William Thomas (died 18 May 1554), a Welshman from Llanigon, Brecknockshire, was a scholar of Italian and Italian history and a clerk of the Privy Council under Edward VI. Thomas was executed for treason after the collapse of Wyatt's Rebellion under Mary I.
Thomas was a native of Llanigon, and brother to Sir Miles Thomas, clerk of Meline, Pembrokeshire and of Llanigon as shown in the Heraldic Visitations of Wales by Lewis Dwnn. His biographer in The History of Parliament has estimated his birth year as "by 1524". He was presumably educated at Oxford University, where a person of both his name was admitted bachelor of the canon law on 2 December 1529. He may also have been the William Thomas who, along with two other commissioners, inquired into and reported on 27 January 1534 to Thomas Cromwell from Ludlow on certain extortions in Radnorshire and the Welsh marches.

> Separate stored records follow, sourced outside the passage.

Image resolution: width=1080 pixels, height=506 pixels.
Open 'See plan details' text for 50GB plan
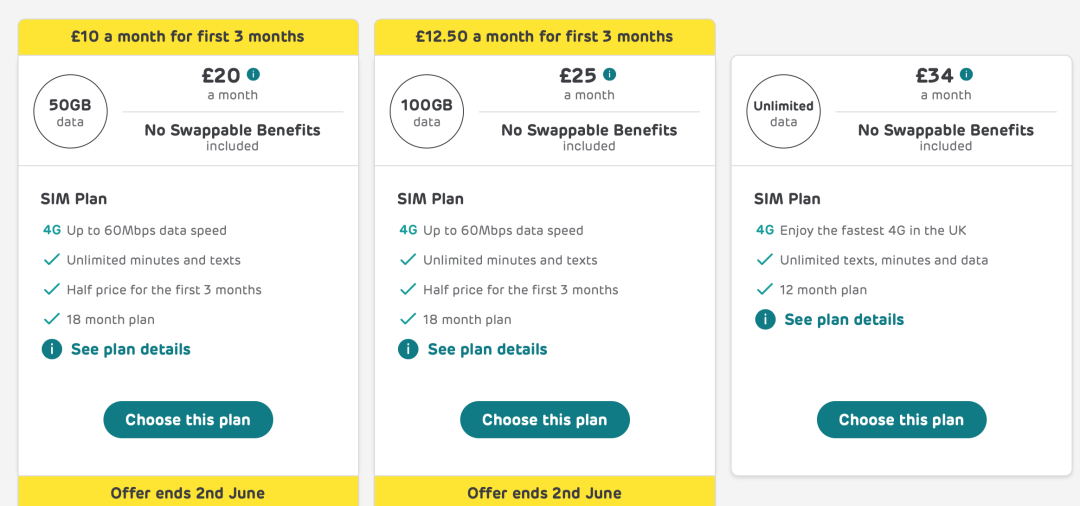pyautogui.click(x=131, y=349)
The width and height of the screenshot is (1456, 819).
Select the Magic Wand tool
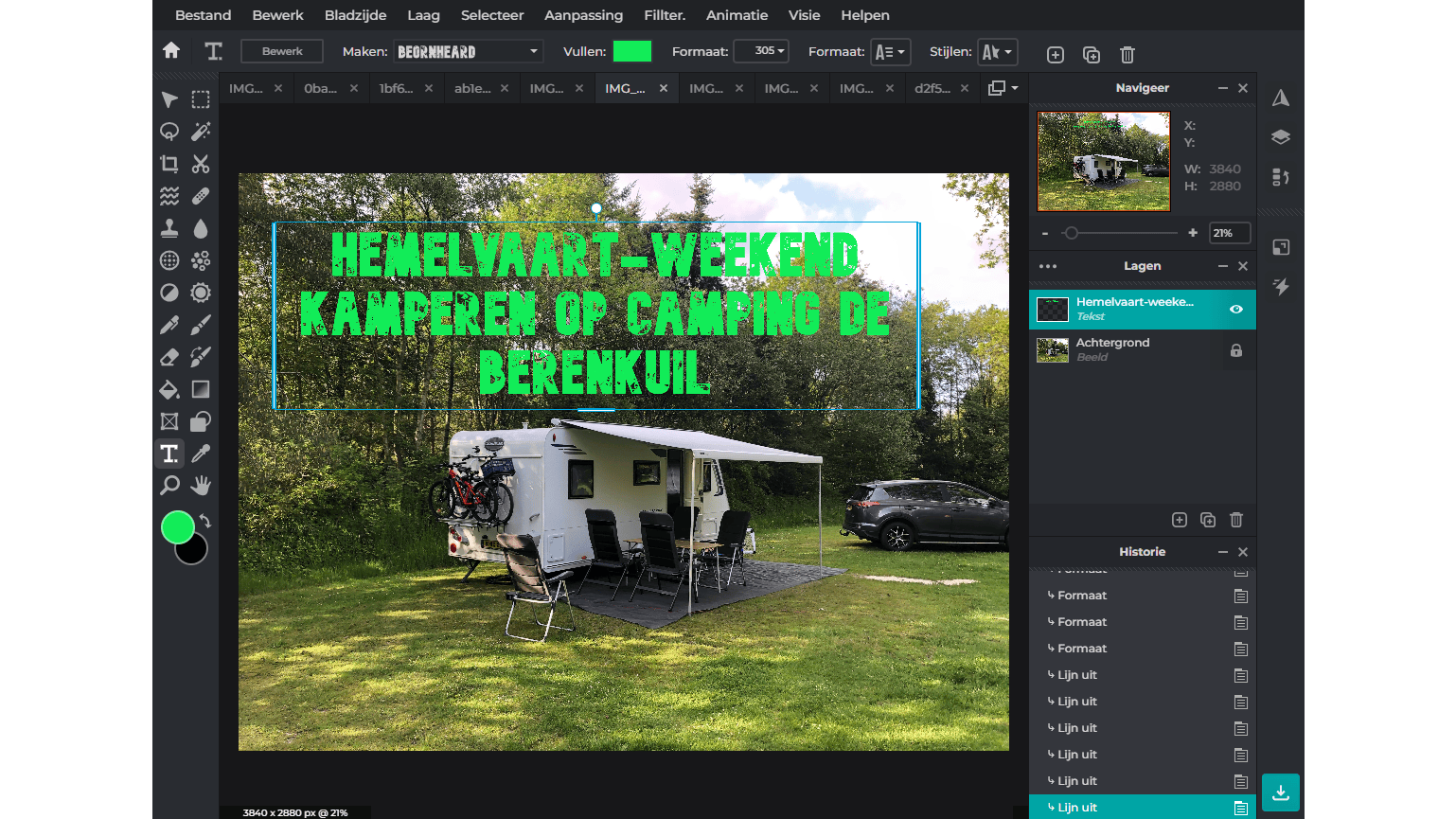pos(201,132)
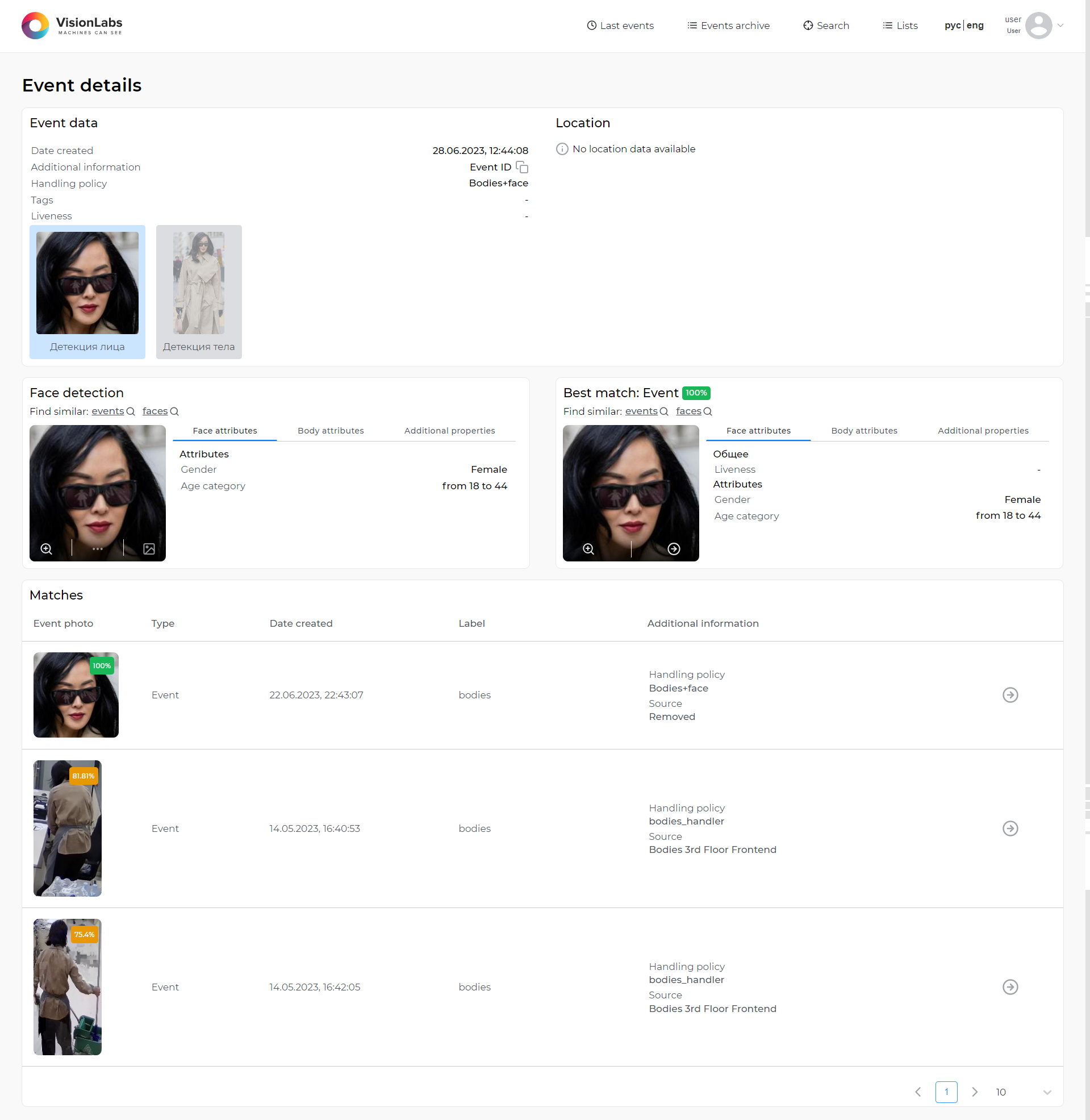Open the 81.81% match event arrow
The image size is (1090, 1120).
tap(1010, 828)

In 1544 he was, according to his own account "constrained by misfortune to abandon the place of his nativity", perhaps for his religious opinions. He spent the next five years abroad, chiefly in Italy, and is mentioned in 1545 as being commissioned to pay some money to Sir Anthony Browne in Venice. In February 1547, when the news of the death of Henry VIII reached Italy, Thomas was at Bologna, where, in the course of a discussion with some Italian gentlemen, he defended the personal character and public policy of the deceased king. He subsequently drew up a narrative of the discussion, and an Italian version was issued abroad in 1552. There is a copy in the British Library bearing the title, II Pellegrino Inglese ne'l quale si defende l' innocente & la sincera vita de'l pio & religioso re d' Inghilterra Henrico ottauo. He also wrote, but did not publish, an English version, to which he added a dedication to the Italian poet Pietro Aretino, and a copy of this, possibly in Thomas's own writing, is preserved among the Cottonian MSS. at the British Museum. Thomas's work is specially valuable as representing the popular view of the character of Henry VIII current in England at the time of his death. It is not free from mistakes, but the Victorian historian James Anthony Froude wrote of it that it had "the accuracies and the inaccuracies" which might be naturally expected "in any account of a series of intricate events given by memory without the assistance of documents".